Not only can the mind of the country youth be broadened and enlarged in the direction of literature and art, and of science and history, but it can be made more practical by focusing it upon the problems connected with the agriculture and manufactures of the district.
This indicates a career of usefulness for the ambitious teacher of a rural school. There is a large field for the discipline of the directive power open even for the humblest of teachers in the land.
These books of Colonel Parker, if read by the school children, and especially by the elder youth who have left school, will suggest a great variety of ways in which real mental growth and increase of practical power may be obtained. The ideal of education in the United States is that the child in school shall be furnished with a knowledge of the printed page and rendered able to get out of books the experience of his fellow-men, and at the same time be taught how to verify and extend his book knowledge by investigations on his environment. This having been achieved by the school, nothing except his indolence, or, to give it a better name, want of enterprise, prevents the individual citizen from growing intellectually and practically throughout his whole life.
W. T. HARRIS.
WASHINGTON, D.C., August 12, 1897.
Fortunate are the children whose early years are spent in the country in close contact with the boundless riches which Nature bestows.
Amid these environments instinct and spontaneity do a marvelous work in the growing minds of children, arousing and sustaining varied and various interests, enhancing mental activities, and furnishing an educative outlet for lively energies.
Most fortunate are they to whom, at the moment when the unconscious teachings of Nature need to be supplemented by thoughtful suggestion, wise leadings, and judicious instruction, there comes one with a deep and loving sympathy with child life, an active interest in all that interests them, and a profound respect for all that children do well and for all that they know.
Such an one is Uncle Robert. He comes to the children at just the right moment. He directs the sweet strong streams of their lives onward into a channel of earnest inquiry and exalted labor, which is ever broadening and deepening.

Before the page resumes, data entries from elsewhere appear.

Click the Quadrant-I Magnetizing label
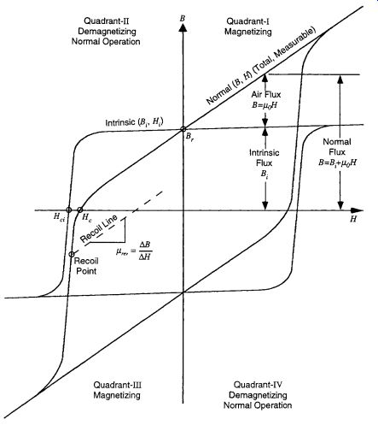coord(248,27)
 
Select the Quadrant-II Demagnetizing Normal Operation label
coord(106,31)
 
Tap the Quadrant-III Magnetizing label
coord(117,390)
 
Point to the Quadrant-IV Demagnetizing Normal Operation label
coord(258,395)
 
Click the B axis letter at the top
coord(183,18)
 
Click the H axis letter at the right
coord(353,219)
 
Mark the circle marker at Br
coord(183,129)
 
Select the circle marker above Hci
coord(68,210)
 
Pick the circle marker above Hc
coord(80,210)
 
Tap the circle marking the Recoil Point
coord(72,254)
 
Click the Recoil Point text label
coord(86,266)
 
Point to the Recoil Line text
coord(99,228)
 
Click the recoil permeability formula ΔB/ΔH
coord(134,251)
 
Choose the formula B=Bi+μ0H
coord(337,162)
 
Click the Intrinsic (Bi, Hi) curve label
coord(134,122)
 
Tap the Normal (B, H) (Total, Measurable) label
coord(261,66)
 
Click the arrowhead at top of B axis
coord(183,28)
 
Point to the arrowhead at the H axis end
coord(357,210)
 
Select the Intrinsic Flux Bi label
coord(265,163)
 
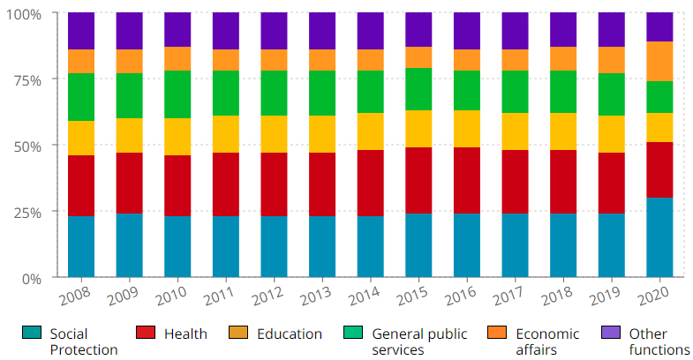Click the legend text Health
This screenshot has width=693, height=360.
(x=185, y=334)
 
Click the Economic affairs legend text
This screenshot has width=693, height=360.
(x=547, y=341)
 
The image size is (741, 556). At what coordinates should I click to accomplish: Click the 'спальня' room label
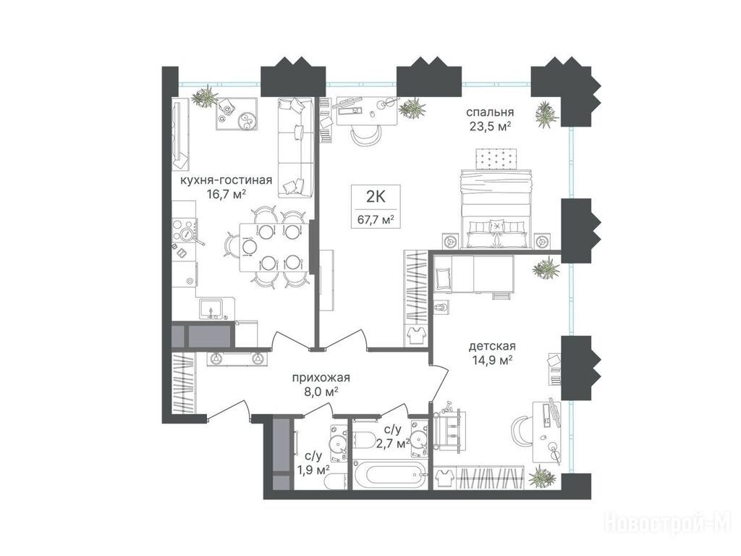pyautogui.click(x=490, y=113)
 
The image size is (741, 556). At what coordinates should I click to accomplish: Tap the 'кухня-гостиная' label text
pyautogui.click(x=226, y=180)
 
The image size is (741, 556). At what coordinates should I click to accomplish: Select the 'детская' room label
pyautogui.click(x=492, y=347)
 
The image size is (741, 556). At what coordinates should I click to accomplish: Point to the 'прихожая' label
pyautogui.click(x=321, y=378)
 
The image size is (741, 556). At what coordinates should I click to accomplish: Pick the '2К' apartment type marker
pyautogui.click(x=376, y=195)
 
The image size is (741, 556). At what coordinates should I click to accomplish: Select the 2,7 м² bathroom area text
pyautogui.click(x=393, y=444)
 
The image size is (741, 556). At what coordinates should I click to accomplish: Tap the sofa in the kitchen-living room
pyautogui.click(x=295, y=148)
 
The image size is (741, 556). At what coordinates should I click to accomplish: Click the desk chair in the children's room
pyautogui.click(x=522, y=430)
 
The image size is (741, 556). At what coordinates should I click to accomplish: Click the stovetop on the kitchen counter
pyautogui.click(x=185, y=233)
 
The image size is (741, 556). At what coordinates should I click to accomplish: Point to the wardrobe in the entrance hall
pyautogui.click(x=183, y=382)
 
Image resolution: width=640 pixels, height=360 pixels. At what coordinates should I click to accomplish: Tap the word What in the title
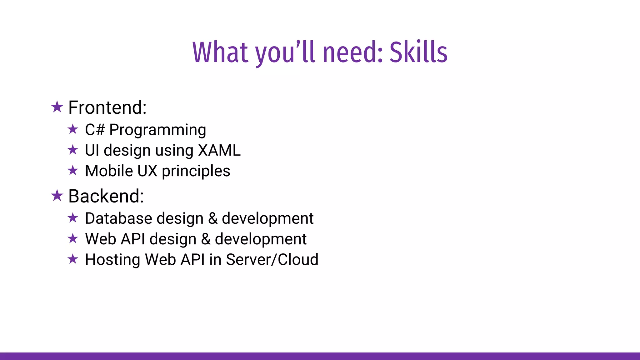[x=220, y=52]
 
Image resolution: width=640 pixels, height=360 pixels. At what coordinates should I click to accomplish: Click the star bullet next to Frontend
[x=57, y=107]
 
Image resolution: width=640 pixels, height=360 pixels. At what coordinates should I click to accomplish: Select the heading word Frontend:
[x=107, y=108]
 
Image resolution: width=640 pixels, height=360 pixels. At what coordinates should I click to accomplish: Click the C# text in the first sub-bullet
[x=95, y=130]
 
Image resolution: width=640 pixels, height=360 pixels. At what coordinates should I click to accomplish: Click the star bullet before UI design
[x=73, y=150]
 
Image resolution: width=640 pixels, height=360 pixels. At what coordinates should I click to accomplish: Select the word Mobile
[x=109, y=171]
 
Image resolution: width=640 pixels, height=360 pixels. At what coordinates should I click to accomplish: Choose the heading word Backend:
[x=106, y=196]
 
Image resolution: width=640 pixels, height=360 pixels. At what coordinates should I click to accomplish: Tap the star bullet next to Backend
[x=57, y=196]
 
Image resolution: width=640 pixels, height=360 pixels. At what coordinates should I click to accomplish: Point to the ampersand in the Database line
[x=213, y=218]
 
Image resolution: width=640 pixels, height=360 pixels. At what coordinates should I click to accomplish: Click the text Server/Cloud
[x=272, y=260]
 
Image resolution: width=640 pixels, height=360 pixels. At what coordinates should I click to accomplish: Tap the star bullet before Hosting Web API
[x=73, y=259]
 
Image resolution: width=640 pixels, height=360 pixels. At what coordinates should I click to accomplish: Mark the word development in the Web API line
[x=261, y=239]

Uncle Robert's aim in education is to fill each day with acts which make home better, the community better, mankind better; to take from God's bounteous and boundless store of truth and convert it into human life by using it. His method is simple and direct, founded upon the firm rock, Common Sense. It may be briefly stated as follows:
1. A strong belief in the sacredness of work--that work which inspires thought, strengthens the body as well as the mind, and develops the feeling of usefulness.
2. The images the children have acquired and the inferences they have made are used as stepping stones to higher and broader views.
3. So far as it is possible, each child is to discover facts for himself and make original inferences.
4. He understands the limits of children's power to observe and the demand on their part for glimpses into, to them, the great unknown. So he tells them stories of those things which lie beyond their horizon, in order to excite their wonder, intensify their love for the objects that surround them, and make them more careful observers. In this way a hunger and thirst for books is created.
5. He watches carefully the interests of each child, adapting his teachings to the differences in age and personality.
6. Some questions are left unanswered in order to stimulate that healthy curiosity which can be satisfied only by persistent study--the study that begets courage and confidence.
7. He makes farm work and farm life full of intensely interesting problems, ever keeping in mind that the things of which the common environments of common lives are made up are as well worthy of study as are those which lie beyond.
Uncle Robert's enthusiasm has for its prime impulse a boundless faith in human progress, brought about by a knowledge of childhood and its possibilities.
He believes that every normal child, under wise and loving guidance, may become useful to his fellows, moral in character, strong in intellect, with a body which is an efficient instrument of the soul; in other words, truly educated.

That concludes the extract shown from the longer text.